_Text block_.

Diet and Nutrition

Are Food Allergies and Birth Months Linked?

Are Food Allergies and Birth Months Linked?

Key Takeaways

  • There is a link between allergies and birth months, depending on what time of year the fetus is developing.

Finnish researchers reported that food allergies in children are linked to the season they were born in. In a study conducted on 6,000 children born between 2001 and 2006, about 1,000 were tested for sensitization for food allergens until they reached4-years-old.

Results of the study, published in Journal of Epidemiology and Community Health, showed that the incidence of food allergies differs according to the season of birth. The incidence of allergic response was 5% in children born in June and July, while it was 9.5% for those born in the months of October and November. It also showed that 11% of the children whose 11th week in the womb was in April, had food allergies as toddlers. According to researchers from the University of Oulu in Finland, pollen may be one of the reasons for the allergic response. The ambient pollen count for children showed that alder and birch pollen levels were highest during April and May. 

Thus, children whose first trimester as a fetus ended in April or May had an three times an increased risk of becoming allergic to milk and eggs, when compared to kids who had the same developmental stage during November and December.

_Material provided_.
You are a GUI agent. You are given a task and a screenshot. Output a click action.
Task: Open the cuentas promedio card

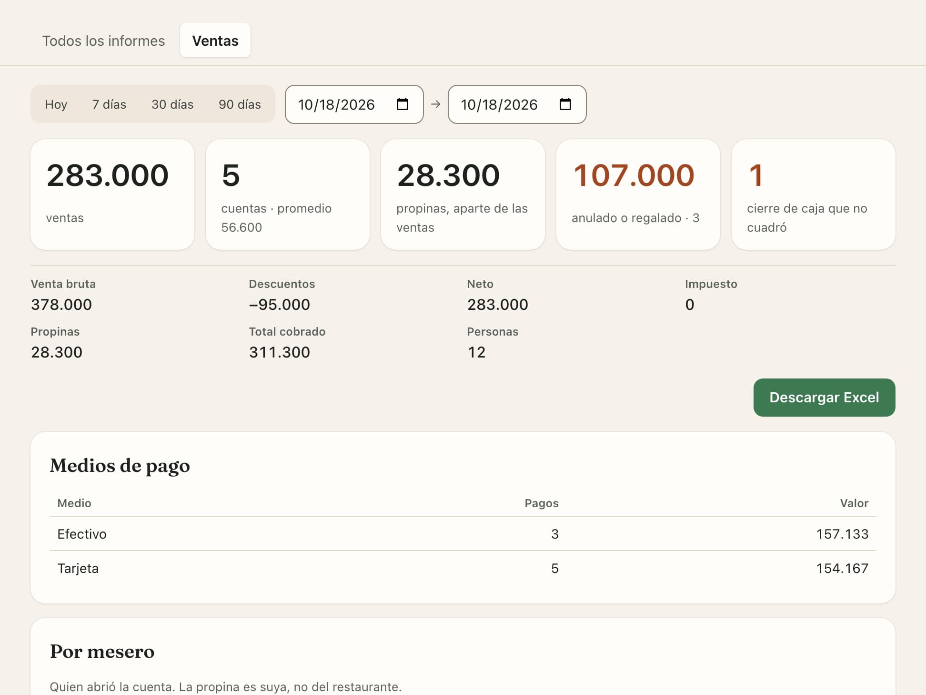tap(288, 194)
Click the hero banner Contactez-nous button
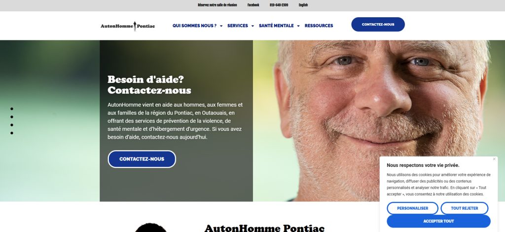Screen dimensions: 505x232 (x=142, y=159)
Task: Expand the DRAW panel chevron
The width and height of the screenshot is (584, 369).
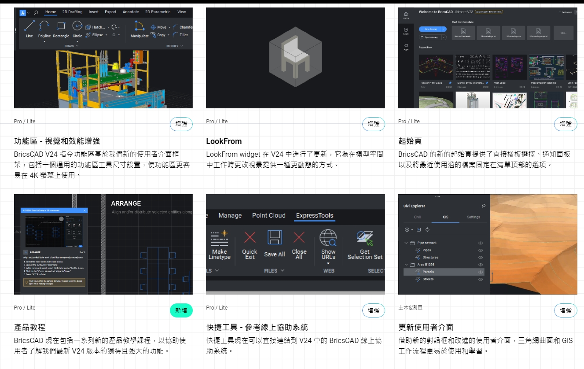Action: point(77,46)
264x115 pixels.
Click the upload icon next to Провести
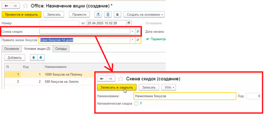[x=98, y=14]
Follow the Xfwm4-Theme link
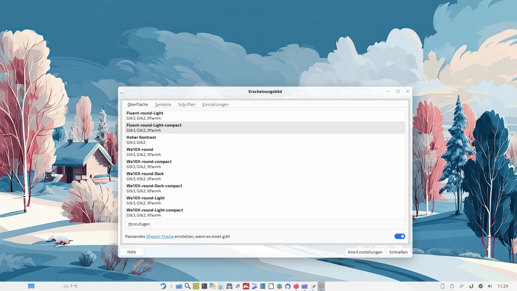 (160, 236)
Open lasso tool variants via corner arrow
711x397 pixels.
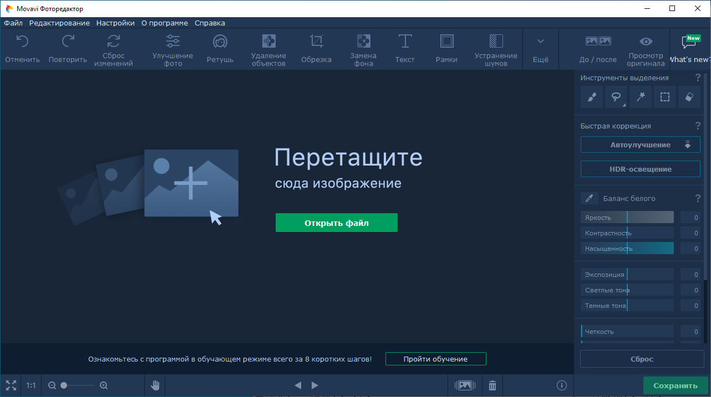(x=624, y=105)
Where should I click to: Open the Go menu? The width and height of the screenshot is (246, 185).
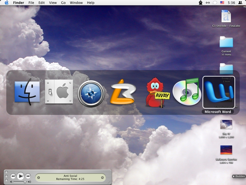(x=63, y=3)
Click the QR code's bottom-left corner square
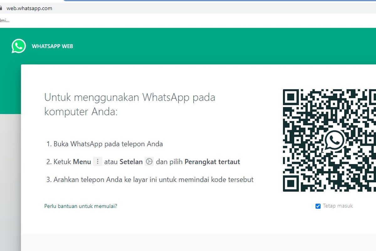Screen dimensions: 376x251 coord(291,184)
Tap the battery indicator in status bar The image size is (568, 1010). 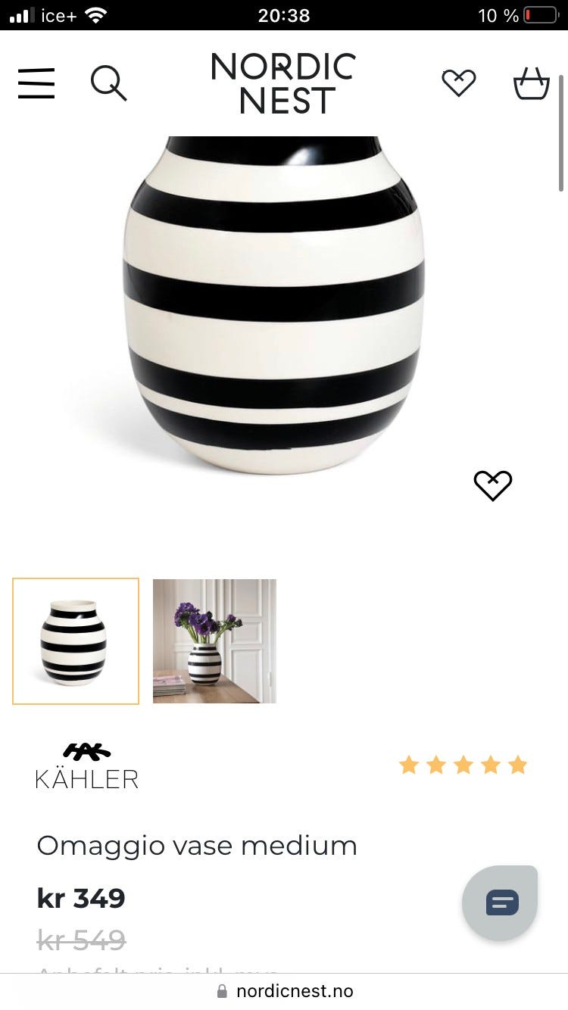pos(541,15)
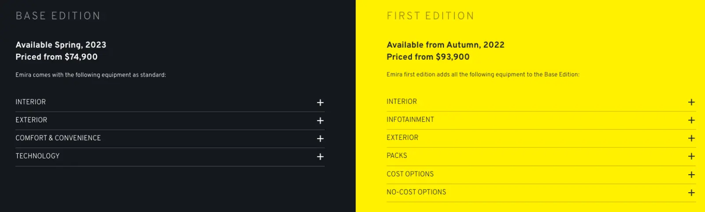The height and width of the screenshot is (212, 705).
Task: Expand Base Edition Interior plus icon
Action: 320,102
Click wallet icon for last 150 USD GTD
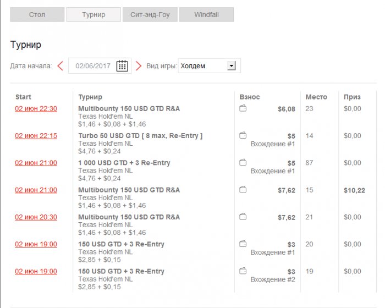Viewport: 385px width, 308px height. 243,271
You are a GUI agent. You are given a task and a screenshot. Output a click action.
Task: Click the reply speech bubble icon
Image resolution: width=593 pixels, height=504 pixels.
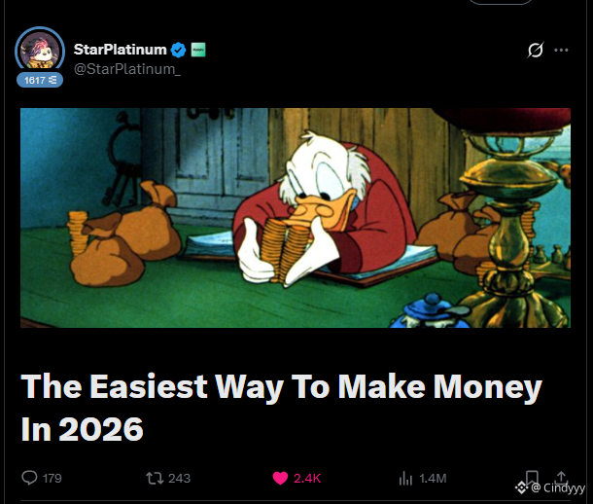29,478
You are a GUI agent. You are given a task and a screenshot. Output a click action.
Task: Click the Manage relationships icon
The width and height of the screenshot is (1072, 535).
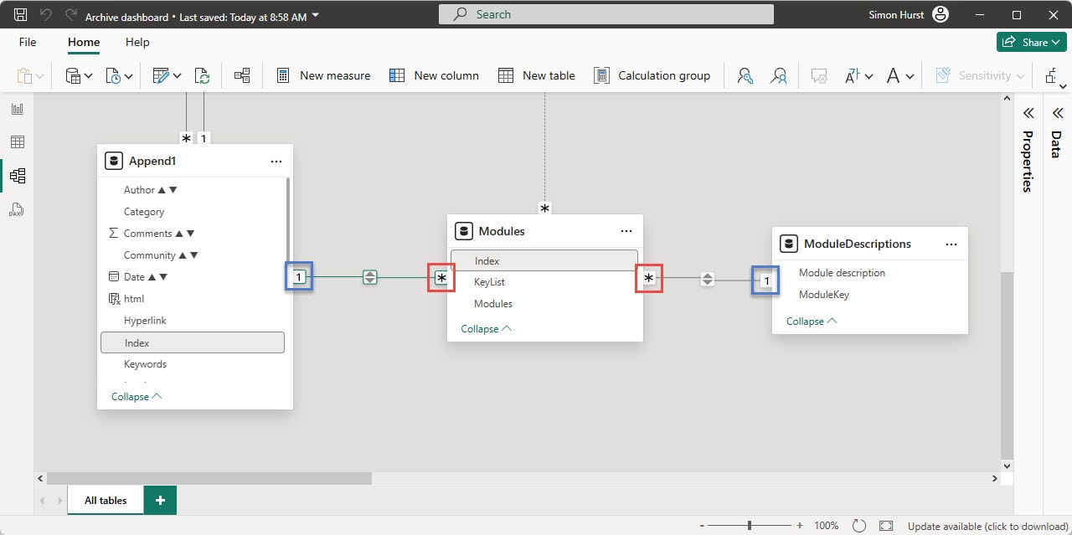(242, 75)
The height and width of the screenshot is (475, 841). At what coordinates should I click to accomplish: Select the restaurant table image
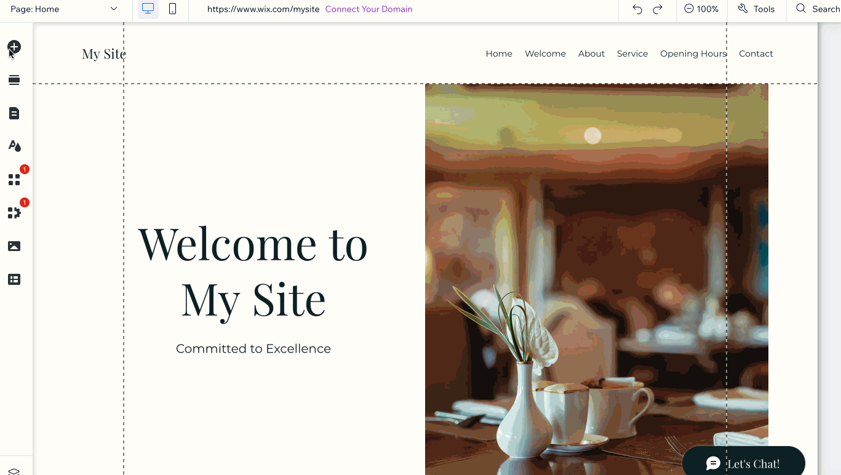click(596, 279)
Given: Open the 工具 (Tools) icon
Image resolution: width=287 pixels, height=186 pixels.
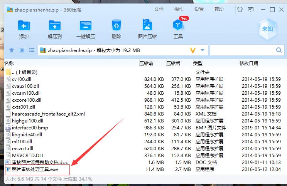Looking at the screenshot, I should point(178,26).
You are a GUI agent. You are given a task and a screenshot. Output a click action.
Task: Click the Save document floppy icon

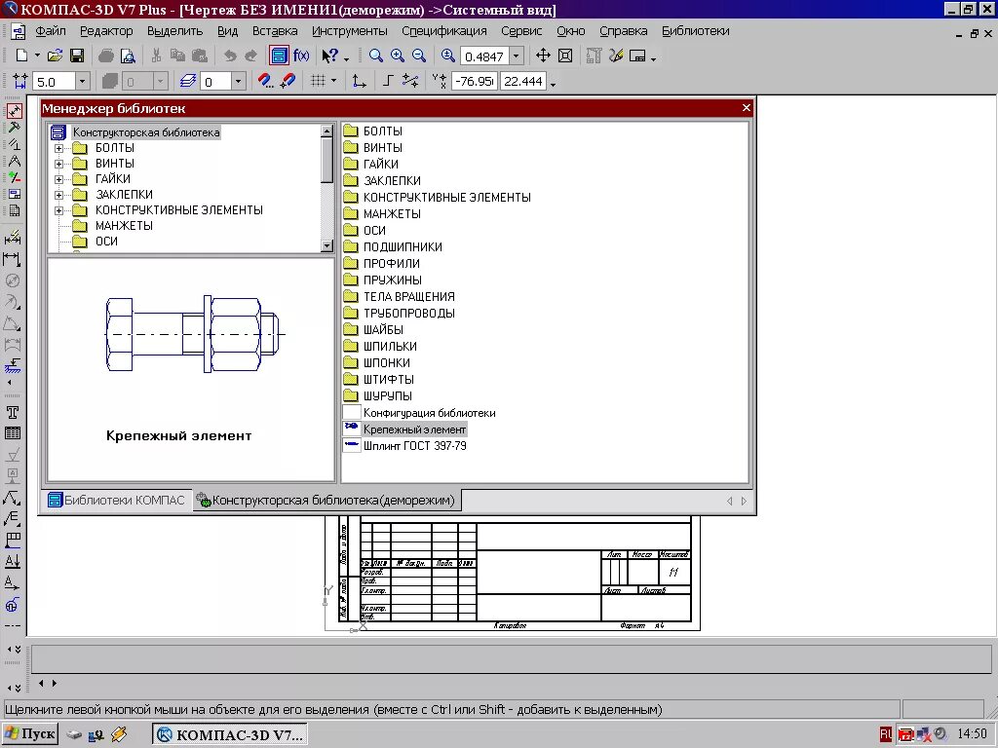[77, 56]

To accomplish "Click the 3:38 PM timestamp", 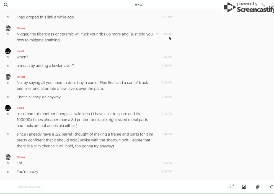I will pos(167,66).
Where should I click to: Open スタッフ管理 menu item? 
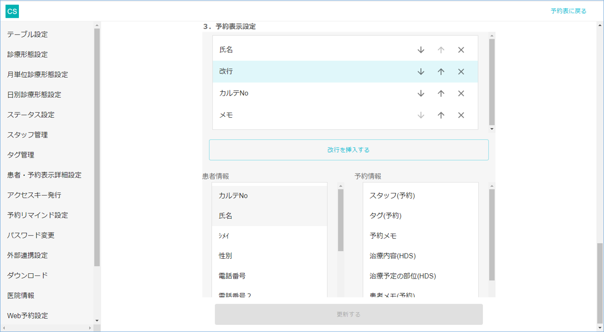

_The problem_.
Continue the article on food allergies and birth months, starting right after its final sentence.

_Answer section_.
Some of the earlier studies have shown that children born in the fall and the winter have a higher risk of developing wheezing and eczema. These children may also have more antibodies to allergens, when compared to the children who are born in spring and summer. According to the researchers, the possible explanation to this is that fetuses start the production of antibodies against allergens by the 11th week. Antibodies to specific allergens are produced by the 24th week of gestation. Allergic responses are important in the continuation of pregnancy, and many times this response continues even after the birth of the child, according to researchers.

They report that children whose first trimester coincides with the pollen season of the broad-leaved trees are more susceptible to food allergies, when compared to other children. They agree that the issue is controversial and 18% of all children had food allergies by 4-years-old. The increased incidence of food allergies was more pronounced in the case of milk and eggs in children who had their 11th week of gestation in the month of April and May.

According to the researchers, this is the first study to link the environmental pollen concentrations during the first trimester of pregnancy and the incidence of food allergies in children.